Technical Meeting

Upcoming Technical Meeting:

Registration is now open for our upcoming meeting Tuesday, August 11 at the new Avery Brewing Co. in Boulder, CO.  Hurry!  This meeting will sell out quickly! Late registrations will not be accepted. Signing-up at the door will also not be allowed.

Please visit the following link to register and prepay in advance:

http://rockymountainmbaa.com/register

 ​​The deadline for registration is Aug 3, on a first come first serve basis with a strict cap at 175 people. We expect this meeting to fill fast, so register early!  A 40-passenger shuttle is available from Fort Collins (pending 80% capacity is reached).  Sorry, no outside beer will be allowed at this meeting. 

 Our technical talks scheduled are:

Title:  Practical Advice For A Young Barrel-Aging Program

 The world of barrel-aged beer is exploding, but starting up an expensive new barrel-aging program has some inherent challenges and a steep learning curve. Learn from our mistakes instead of making your own. We'll go over two important aspects of the barrel-aging world. First, a quick primer on equipment for filling and emptying barrels. With visual aids! Second, quality control.  Any good brewery knows when beer should be going down the drain instead of into a package, so it's important to know when your barrels just aren't going to make it.  We'll taste a couple of samples that won't make the cut.

__Given records__.
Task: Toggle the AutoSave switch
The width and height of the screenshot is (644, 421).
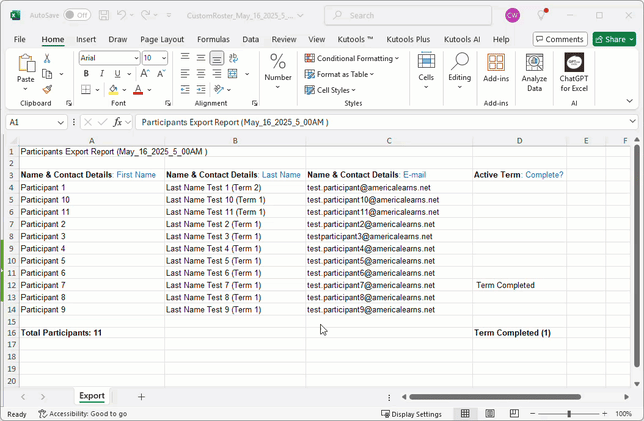Action: [77, 15]
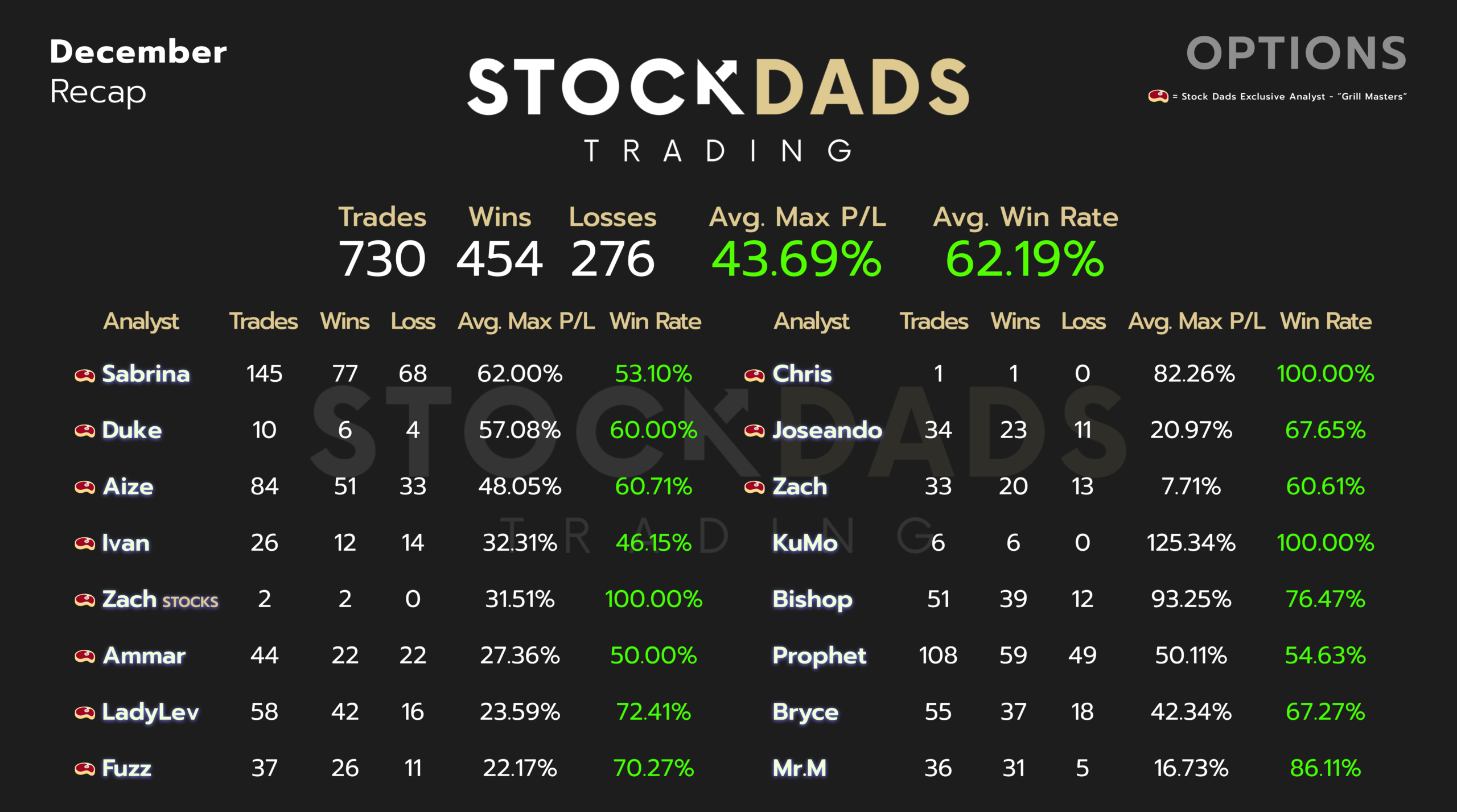Click the 62.19% Avg. Win Rate total
This screenshot has width=1457, height=812.
click(1024, 259)
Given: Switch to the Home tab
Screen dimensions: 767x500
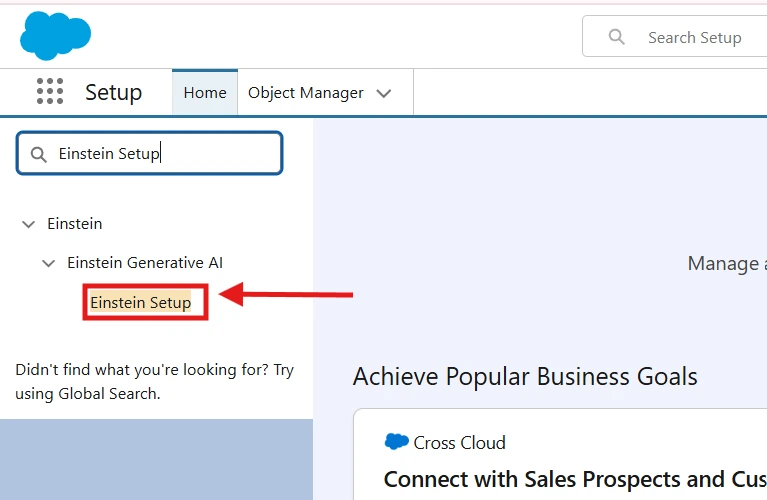Looking at the screenshot, I should pyautogui.click(x=205, y=93).
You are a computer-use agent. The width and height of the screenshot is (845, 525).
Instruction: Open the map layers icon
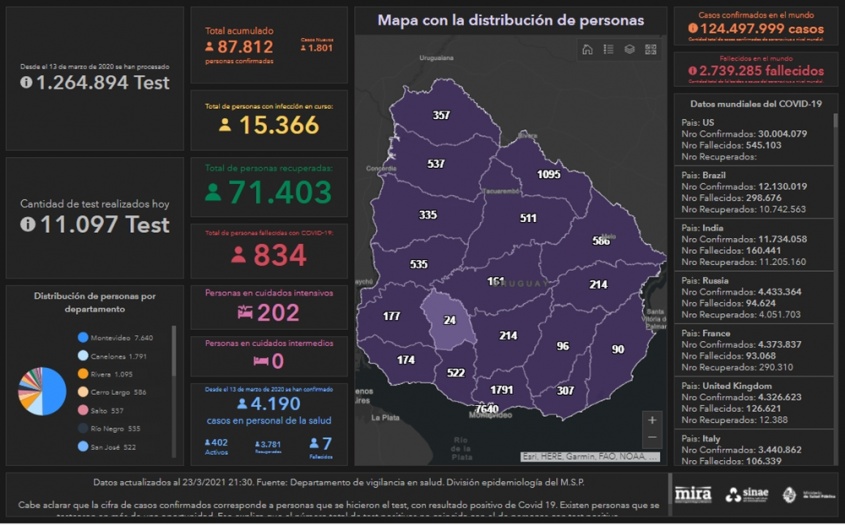pyautogui.click(x=629, y=49)
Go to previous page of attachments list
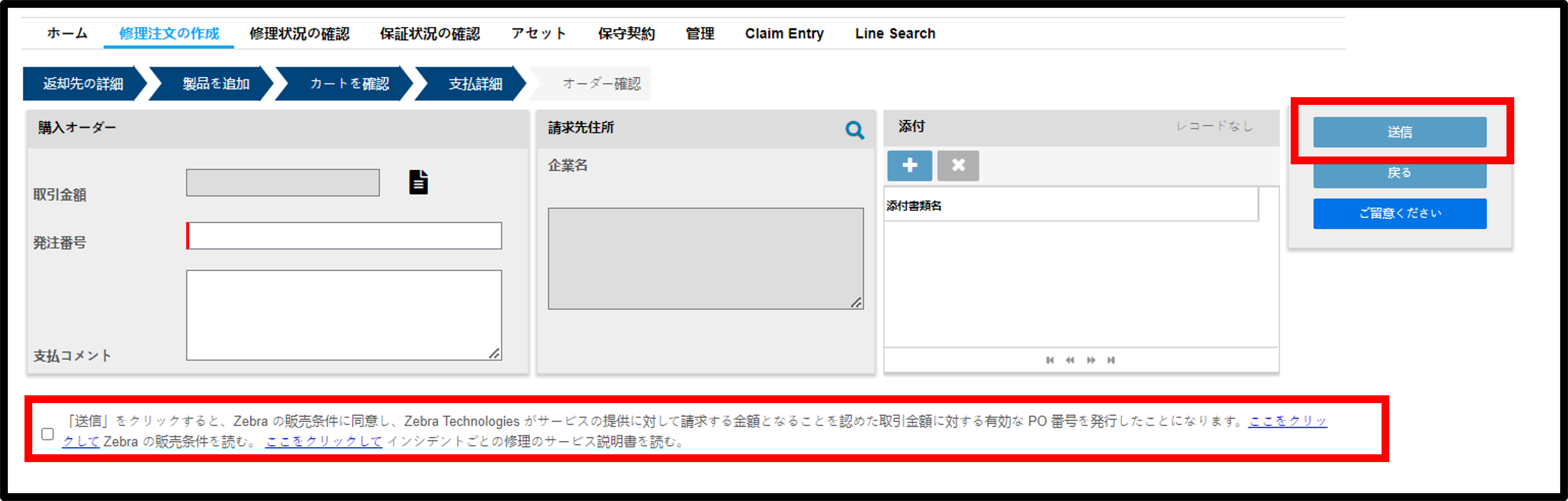This screenshot has width=1568, height=501. coord(1070,360)
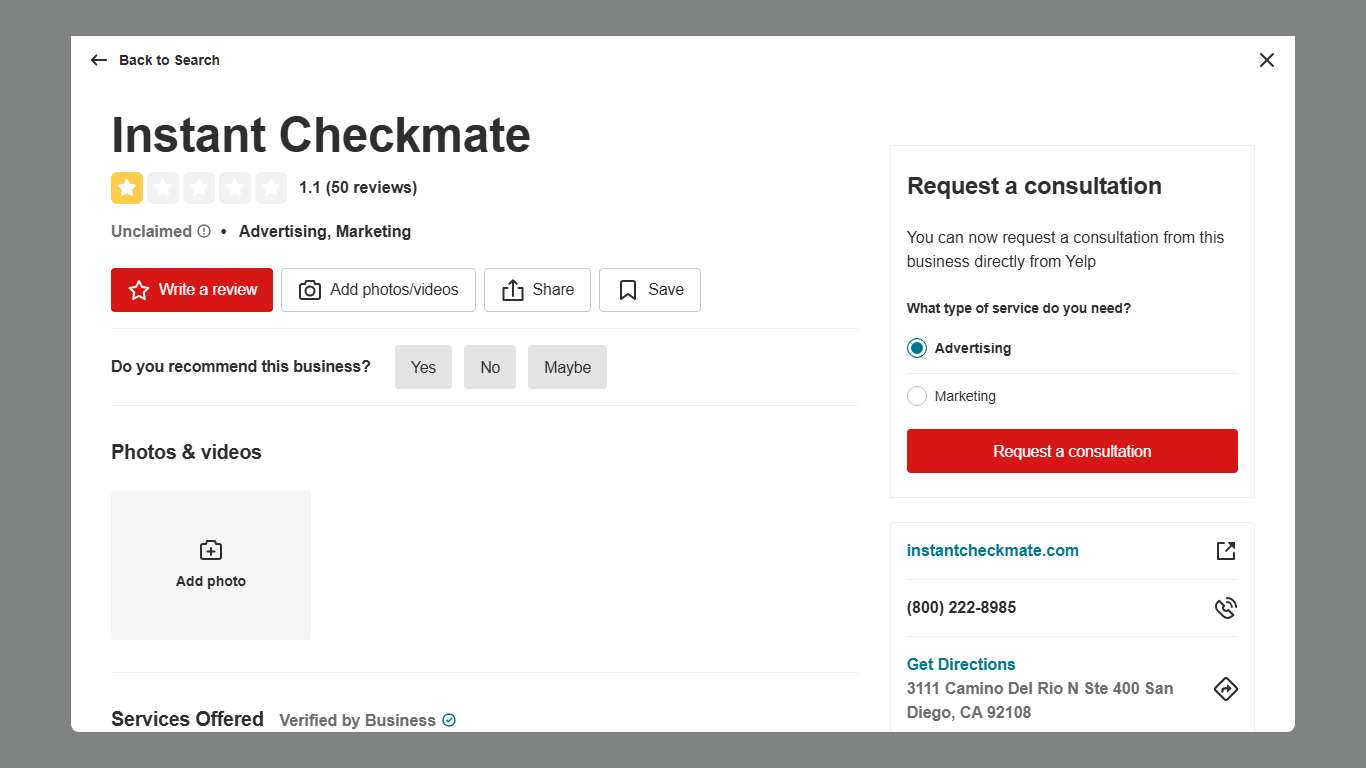Viewport: 1366px width, 768px height.
Task: Visit the instantcheckmate.com website link
Action: pyautogui.click(x=992, y=550)
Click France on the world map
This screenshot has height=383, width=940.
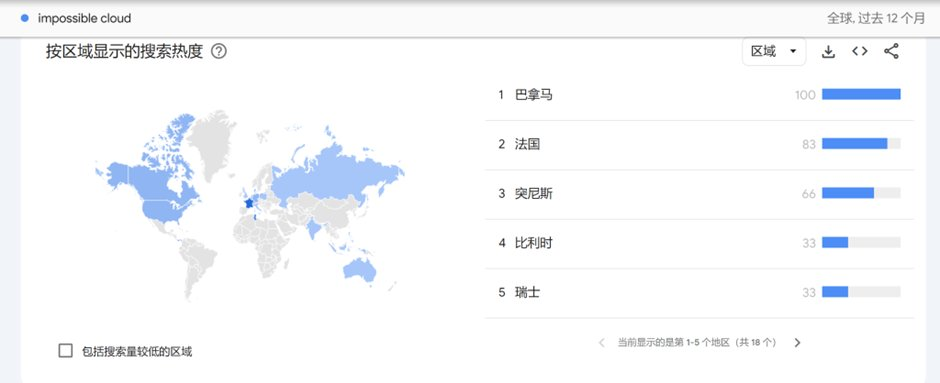[249, 203]
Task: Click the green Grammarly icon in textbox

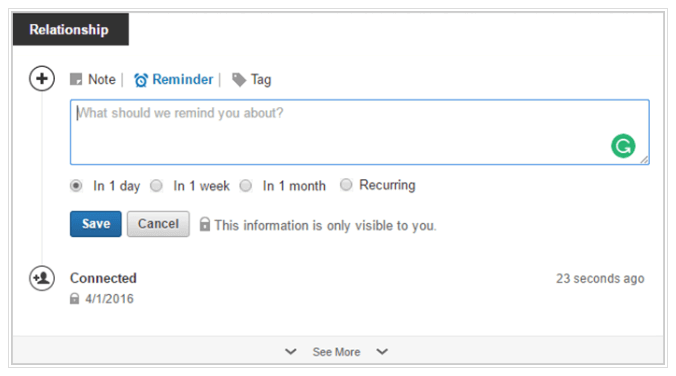Action: 623,146
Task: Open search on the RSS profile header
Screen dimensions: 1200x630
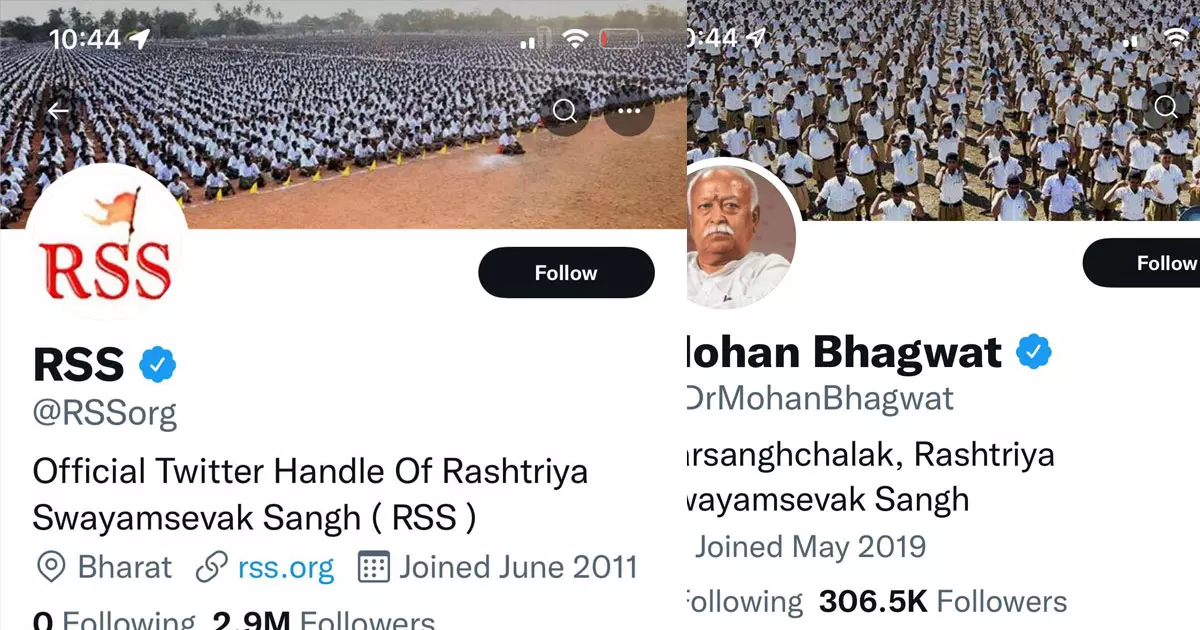Action: (x=565, y=110)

__What you need to do__. Write out word for word the part of the technical meeting announcement above that begins at "Please visit the" and stops after "at this meeting.".

__Worked solution__.
Please visit the following link to register and prepay in advance:

http://rockymountainmbaa.com/register

 ​​The deadline for registration is Aug 3, on a first come first serve basis with a strict cap at 175 people. We expect this meeting to fill fast, so register early!  A 40-passenger shuttle is available from Fort Collins (pending 80% capacity is reached).  Sorry, no outside beer will be allowed at this meeting.